Could you transcribe exactly the lines from the one containing "Image resolution: width=800" through the end of the listing below, both included, but none of the pictures?

[[ RECORD SET open ]]

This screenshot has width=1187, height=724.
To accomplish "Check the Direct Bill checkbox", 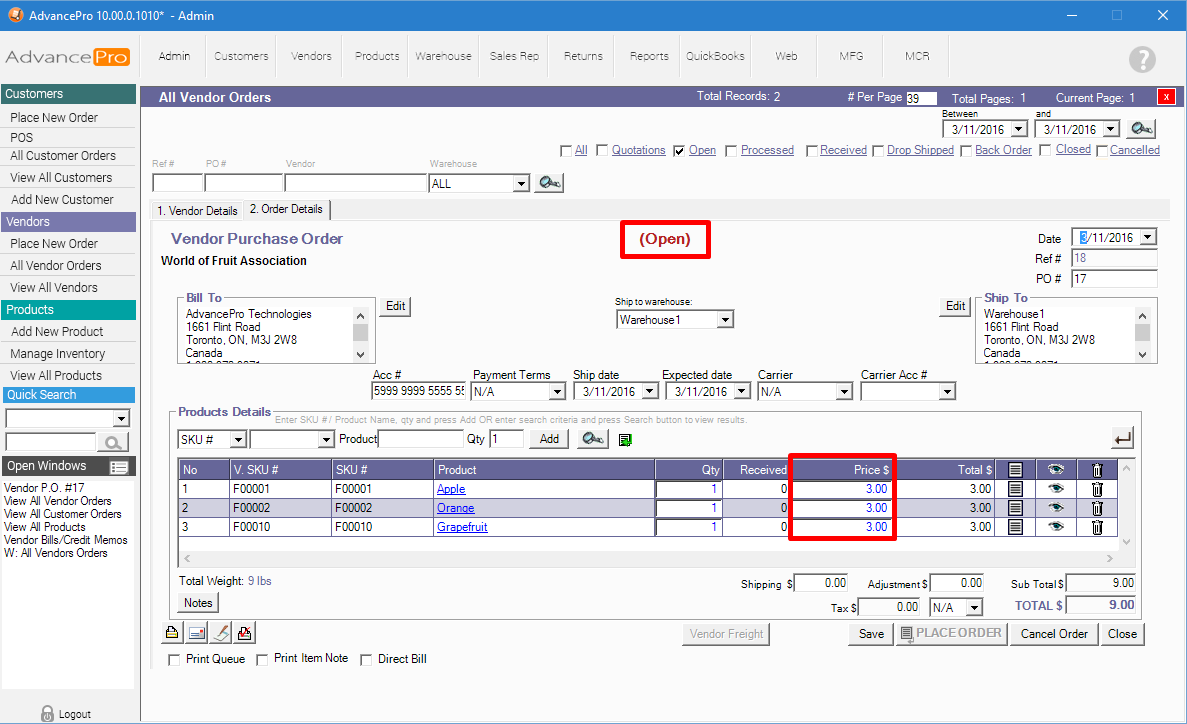I will click(366, 660).
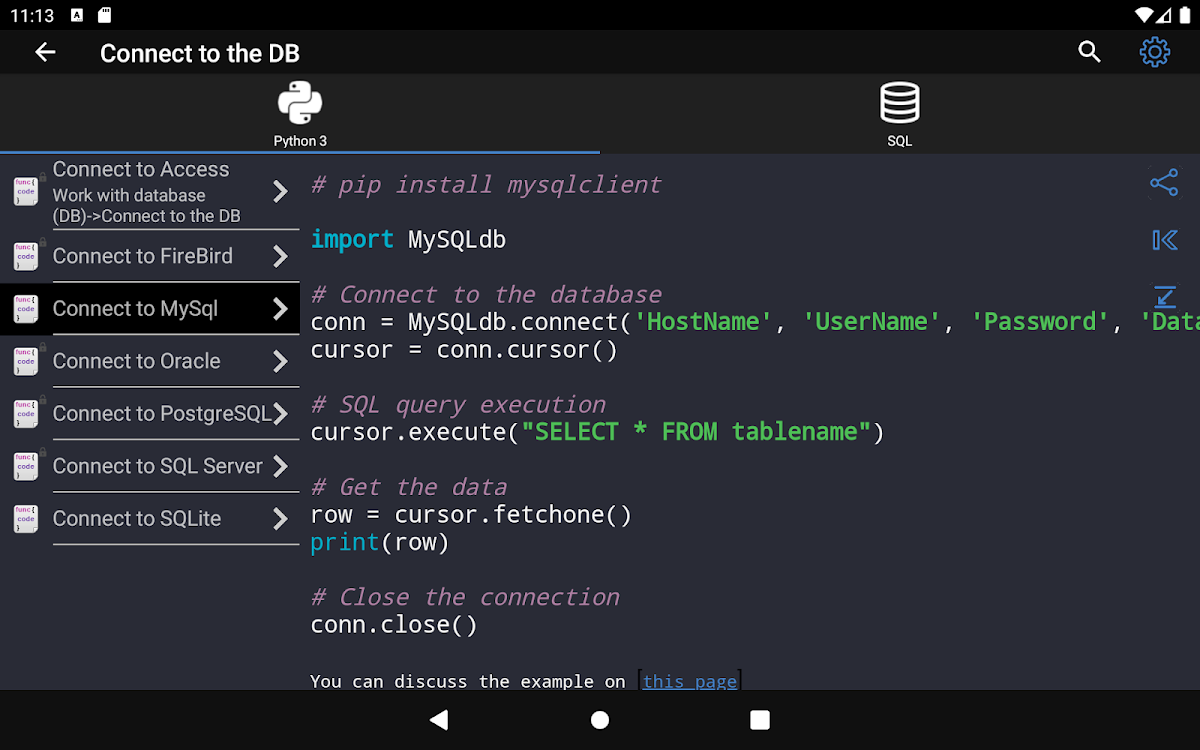The width and height of the screenshot is (1200, 750).
Task: Open the 'this page' discussion link
Action: click(689, 681)
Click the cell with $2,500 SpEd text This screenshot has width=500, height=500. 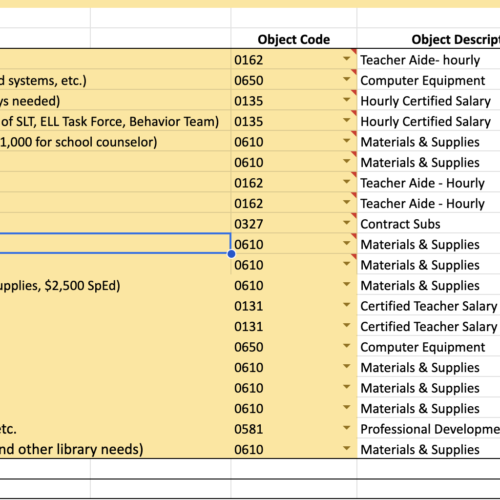click(x=115, y=285)
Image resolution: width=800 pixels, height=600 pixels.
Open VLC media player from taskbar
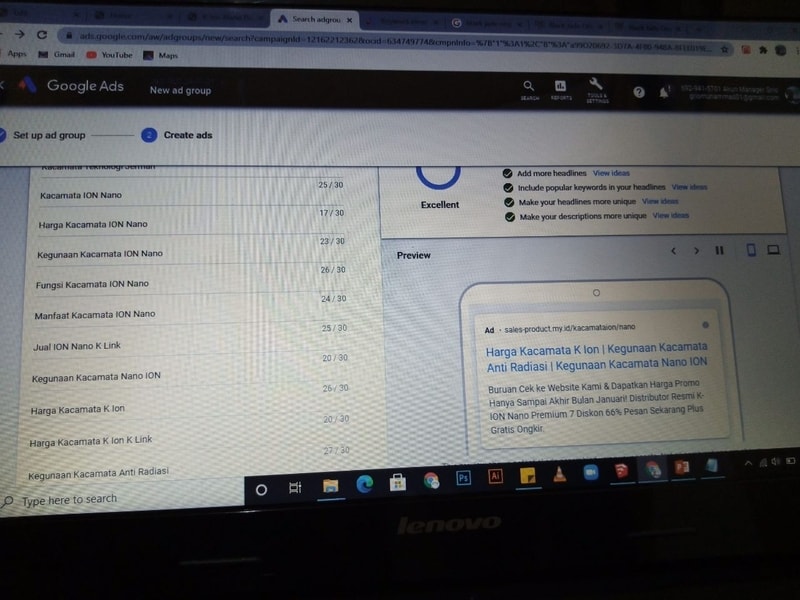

[[ RECORD SET closed ]]

■ SOLUTION:
Image resolution: width=800 pixels, height=600 pixels.
Open VLC media player from taskbar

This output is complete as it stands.